When you pass an array, C passes the address of the first element. Not a copy. The original. The function can reach into the caller’s memory and change whatever it wants. No guardrails.
Section 1.9 is where it gets real. Character arrays. The
longest-line program. Two functions: getline reads characters
into a buffer, copy moves one string into another. C does not
have strings. It has arrays of characters that end with '\0'.
That single byte is the only thing telling the program where the
data stops and the unknown begins.
The Questions That Came Up
What happens across multiple files?
K&R assumes the whole program lives in one file. That is a big
assumption. If getline and copy were in a separate file, the
compiler would not know their signatures when compiling main.
You need forward declarations or a header file. Without them, old
C would guess the function signature. Silently. Wrongly. The same
class of problem I hit on Day 1 when main had no return type
and clang refused to compile it.
Is null really just zero?
I always thought a null pointer was something undefined. It is
not. '\0' is the integer value 0 stored in a char. A null
pointer is the address 0. Both zero. Different meanings. The
confusion between them has caused real bugs in real codebases.

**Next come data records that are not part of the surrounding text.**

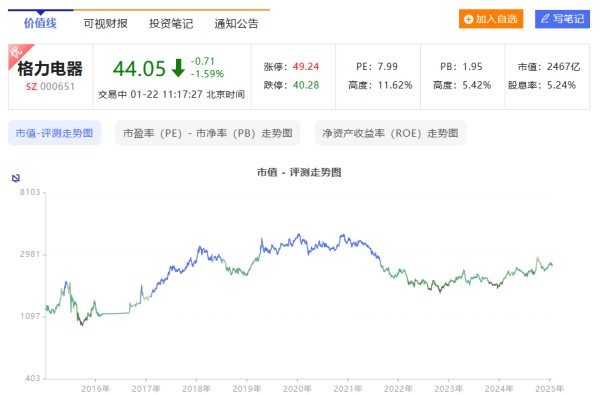Click the 加入自选 button

click(491, 19)
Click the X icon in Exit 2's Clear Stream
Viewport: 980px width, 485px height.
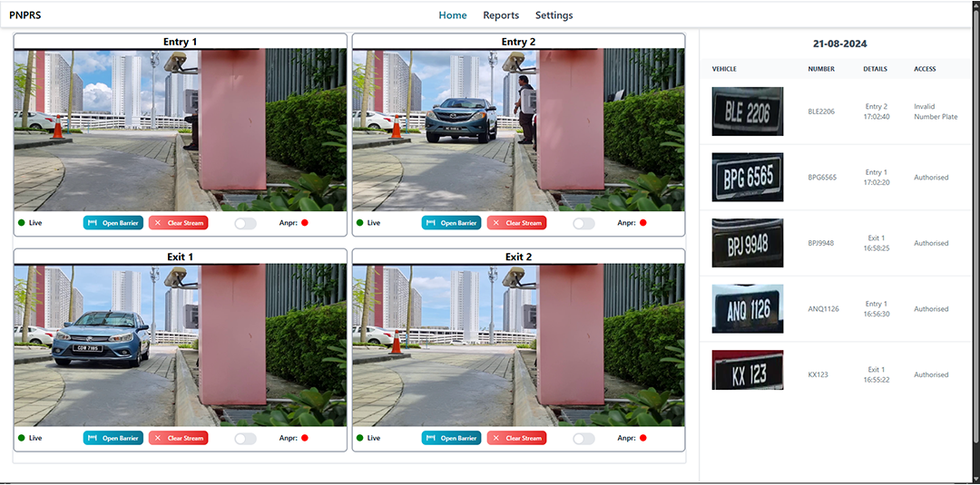(495, 439)
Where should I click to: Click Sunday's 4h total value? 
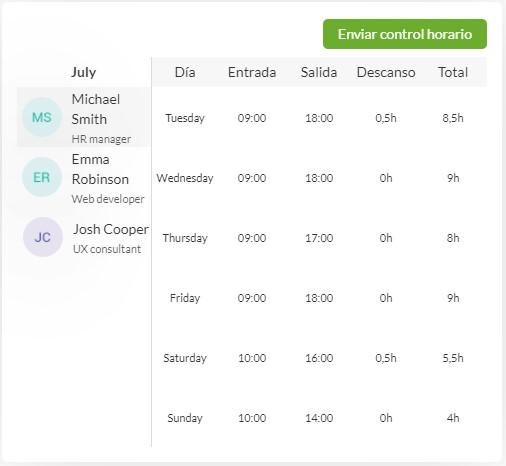click(x=453, y=418)
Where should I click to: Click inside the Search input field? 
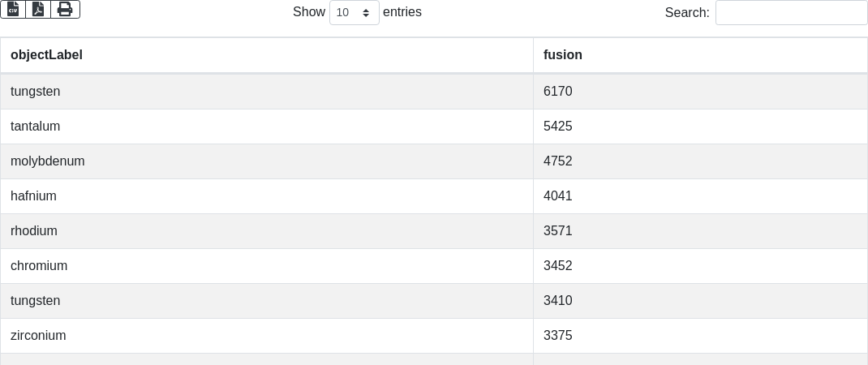click(x=791, y=12)
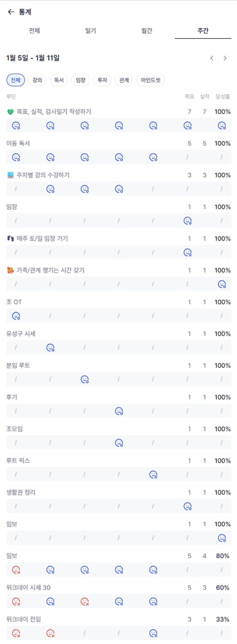Select the 관계 filter chip
Image resolution: width=237 pixels, height=644 pixels.
(x=124, y=80)
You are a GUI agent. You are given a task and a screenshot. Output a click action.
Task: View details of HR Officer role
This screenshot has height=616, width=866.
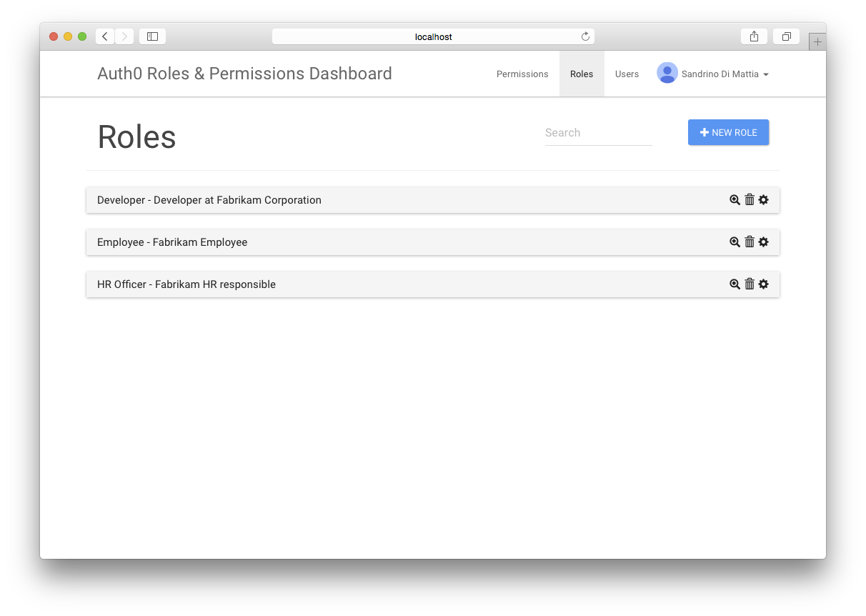tap(735, 284)
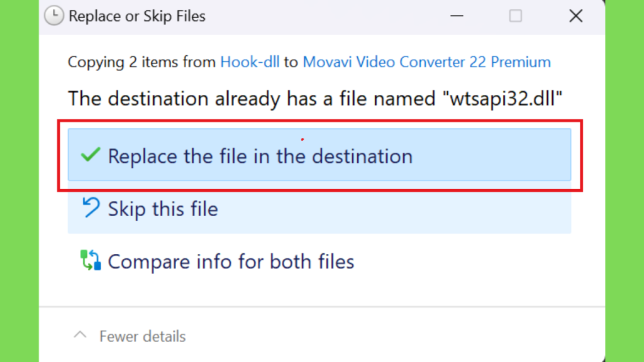Click the clock icon in the title bar
644x362 pixels.
[54, 16]
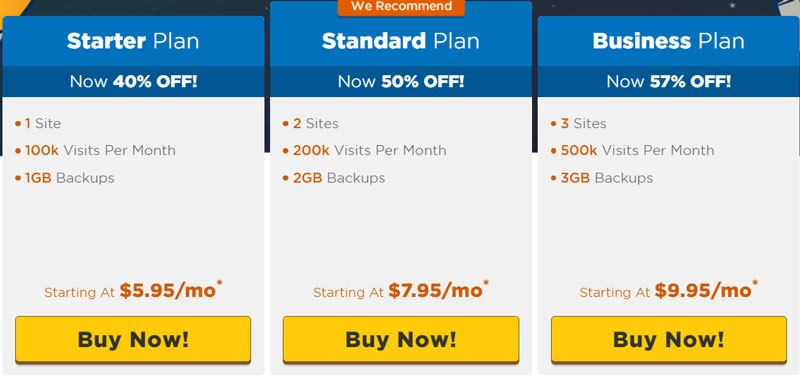Click the $5.95/mo starting price

(168, 291)
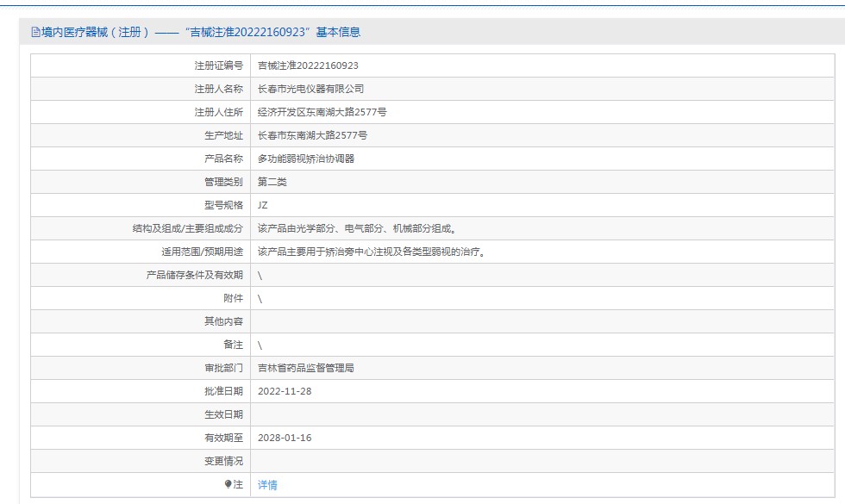Screen dimensions: 845x504
Task: Click expiry date 2028-01-16
Action: (285, 438)
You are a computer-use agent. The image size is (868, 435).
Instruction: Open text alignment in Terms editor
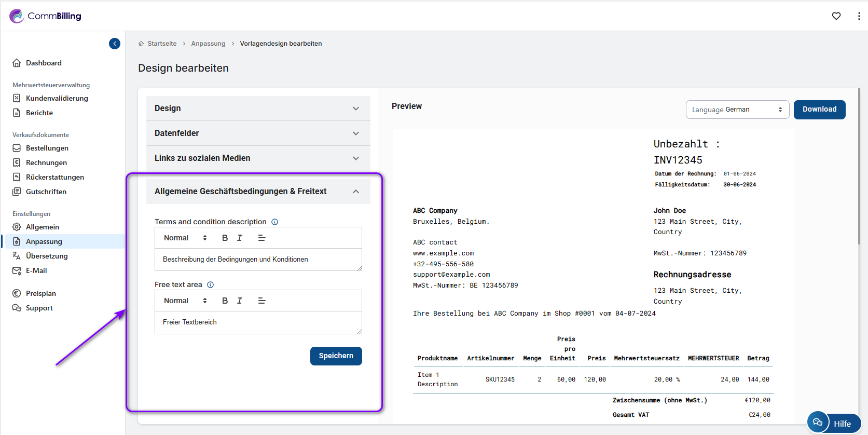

What about the overflow K&R admits to?
K&R says this directly: getline checks for overflow. copy
does not. Their reasoning is that the caller of copy already
knows how big the strings are. That sentence is the design
philosophy that launched an entire vulnerability class. The
programmer assumed the caller would behave. Attackers do not
behave.
The Feynman Test
A C string is a row of characters in memory with a zero at the end. That zero is how every function knows when to stop reading. There is no length field. No boundary marker the hardware enforces. Just a convention that says “when you see zero, stop.”
If the string fills the array exactly and there is no room for the zero, the program does not stop. It keeps reading into whatever memory comes next. Maybe that memory happens to be zero already. The program works fine. Ship it. Then the memory layout changes on a different machine or a different day and the program reads into something that is not zero. Now it is reading data it was never supposed to see.

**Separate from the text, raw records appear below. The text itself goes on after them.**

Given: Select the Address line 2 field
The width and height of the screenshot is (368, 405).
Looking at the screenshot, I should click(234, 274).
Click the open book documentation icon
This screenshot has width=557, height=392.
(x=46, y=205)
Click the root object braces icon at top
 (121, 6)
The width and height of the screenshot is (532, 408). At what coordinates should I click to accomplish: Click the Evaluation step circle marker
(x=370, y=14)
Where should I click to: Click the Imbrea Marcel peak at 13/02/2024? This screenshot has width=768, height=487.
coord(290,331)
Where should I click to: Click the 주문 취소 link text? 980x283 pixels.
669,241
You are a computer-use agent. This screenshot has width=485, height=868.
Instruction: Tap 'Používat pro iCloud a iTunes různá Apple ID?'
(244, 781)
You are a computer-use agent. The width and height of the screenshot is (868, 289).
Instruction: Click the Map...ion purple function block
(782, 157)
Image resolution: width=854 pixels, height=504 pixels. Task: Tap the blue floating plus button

That is not a crash. That is a data leak. That is Heartbleed.
Hacker Connection
On Day 10 I watched a buffer overflow in GDB. I saw data land past the end of the array and corrupt the stack. Today I understand why that happens at the language level. C does not copy arrays when passing them to functions. Functions write directly into the caller’s memory. And the only thing marking the boundary of a string is a single byte that the programmer is responsible for placing correctly.
The copy function in K&R does not check if the destination is
big enough. K&R acknowledges this. Multiply that decision across
fifty years of C code and you get the buffer overflow as the
most exploited vulnerability class in the history of computing.
The null terminator is a gentleman’s agreement. Exploitation
begins when someone stops being polite.
What Is Next
Exercises 1-16, 1-17, and 1-18. These are the character array exercises and they build directly on the longest-line program. Then section 1.10 on scope and external variables. That is the last section of Chapter 1. The end of the foundation.
Day 11 of 365. The most dangerous byte is the one that isn’t there.